The time-honored microsurgical principles of hemostasis, gentle tissue handling, and tissue approximation without strangulation, along with the use of a good adhesion barrier, are more important than the route of surgery—in my unscientific and biased opinion. When laparoscopy leads to less tissue injury than laparotomy, we can extrapolate that postoperative adhesion formation should also be less. A good review article on the subject from the perspective of the American Society for Reproductive Medicine Practice Committee appears in the supplement to the November 2006 issue of the journal Fertility and Sterility (pages 1–5).


“MALPOSITIONED IUDS: WHEN YOU SHOULD INTERVENE (AND WHEN YOU SHOULD NOT)”
KARI P. BRAATEN, MD, MPH, AND ALISA B. GOLDBERG, MD, MPH (AUGUST 2012)

How to manage a partially expelled IUD

Dr. Braaten and Dr. Goldberg made no mention of the partially expelled intrauterine device (IUD)—unless that is the phenomenon they described as the “downward displaced” IUD.

When I have a patient who has a partially expelled IUD, I remove the device and initiate another form of birth control, such as another IUD, depot medroxyprogesterone acetate, or an oral contraceptive. I never advance a partially expelled IUD back into the uterine cavity.

Jonathan Watt, MD
Vancouver, Washington

Article on malpositioned Iuds is greatly appreciated

I really enjoyed the article on malpositioned IUDs, especially the visual elements and their respective explanations. The article provided me with an excellent understanding of the problem and showed me how to manage it in a scientific manner. I’ll share it with my colleagues and keep it on hand as a guide. Thank you!

Mariella Camargo, CNM
Port Chester, New York


“STOP PERFORMING MEDIAN EPISIOTOMY!”
ROBERT L. BARBIERI, MD (EDITORIAL; APRIL 2012)

Delivery of the shoulders often gets overlooked in discussions of episiotomy

I have practiced obstetrics and gynecology since my internship in 1974! In my opinion, much is said about delivering the baby’s head, whereas delivery of the shoulders often gets overlooked in discussions. We must remember that the biacromial diameter is the largest diameter that must be delivered.

After observing—and being involved in—thousands of deliveries, I have concluded that there is gross disregard for the shoulders once the head is delivered. In my deliveries, I protect the perineum—with or without episiotomy—until both shoulders have been delivered. I perform external rotation and delivery of both shoulders with one hand while the other hand holds the perineum together.
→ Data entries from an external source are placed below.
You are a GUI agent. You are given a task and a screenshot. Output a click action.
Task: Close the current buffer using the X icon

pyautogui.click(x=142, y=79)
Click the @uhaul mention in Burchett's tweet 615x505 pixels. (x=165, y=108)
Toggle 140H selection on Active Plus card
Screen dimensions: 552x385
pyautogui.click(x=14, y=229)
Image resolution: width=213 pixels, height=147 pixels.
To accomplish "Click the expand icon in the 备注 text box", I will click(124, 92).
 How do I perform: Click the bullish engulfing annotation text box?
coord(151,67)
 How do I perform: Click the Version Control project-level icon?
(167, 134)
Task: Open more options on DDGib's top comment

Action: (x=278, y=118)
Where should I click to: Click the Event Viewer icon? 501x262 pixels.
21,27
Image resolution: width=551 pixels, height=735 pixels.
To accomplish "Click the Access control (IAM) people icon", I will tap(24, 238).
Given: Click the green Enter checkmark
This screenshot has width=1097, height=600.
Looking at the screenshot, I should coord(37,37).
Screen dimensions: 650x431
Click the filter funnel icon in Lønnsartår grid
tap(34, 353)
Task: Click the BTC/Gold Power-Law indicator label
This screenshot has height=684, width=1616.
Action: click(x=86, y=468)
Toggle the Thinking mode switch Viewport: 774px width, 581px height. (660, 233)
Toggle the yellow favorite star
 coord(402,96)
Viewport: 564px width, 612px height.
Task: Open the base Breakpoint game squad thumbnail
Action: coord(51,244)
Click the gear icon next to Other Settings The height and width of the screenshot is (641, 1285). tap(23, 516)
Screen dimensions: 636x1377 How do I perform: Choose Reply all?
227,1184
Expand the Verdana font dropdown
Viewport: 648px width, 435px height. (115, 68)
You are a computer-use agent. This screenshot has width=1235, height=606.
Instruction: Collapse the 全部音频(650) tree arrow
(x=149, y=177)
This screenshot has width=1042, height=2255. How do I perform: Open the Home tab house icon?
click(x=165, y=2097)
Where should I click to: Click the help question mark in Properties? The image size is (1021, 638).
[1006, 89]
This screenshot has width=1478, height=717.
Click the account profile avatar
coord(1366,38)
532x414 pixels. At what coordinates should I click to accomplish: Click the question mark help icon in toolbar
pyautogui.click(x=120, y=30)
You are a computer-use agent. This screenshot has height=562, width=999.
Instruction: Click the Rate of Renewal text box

None of the articles I have read on episiotomy have mentioned management of the shoulders.

Miguel A. Cintron, MD
Harlingen, Texas

Median episiotomy is easier on the patient

I take issue with Dr. Barbieri’s recommendation to stop performing median episiotomy. Although I avoid liberal use of episiotomy, I sometimes perform it in challenging vaginal deliveries. When I do, I opt for a midline episiotomy rather than a mediolateral one.

My observations—”science” notwithstanding—are that patients who undergo mediolateral episiotomy are always significantly more uncomfortable than those who receive a mid-line episiotomy, and they experience discomfort for a significantly longer time. Moreover, the mediolateral approach does not always eliminate extension into the rectum. In 33 years of practice, I have not encountered rectovaginal fistula or anal incontinence among my patients who have a midline episiotomy. Nevertheless, I ask about anal continence at every postpartum visit—and try to ensure that every patient is seen postpartum by calling all women who fail to make an appointment. I also inquire about anal continence at every yearly exam.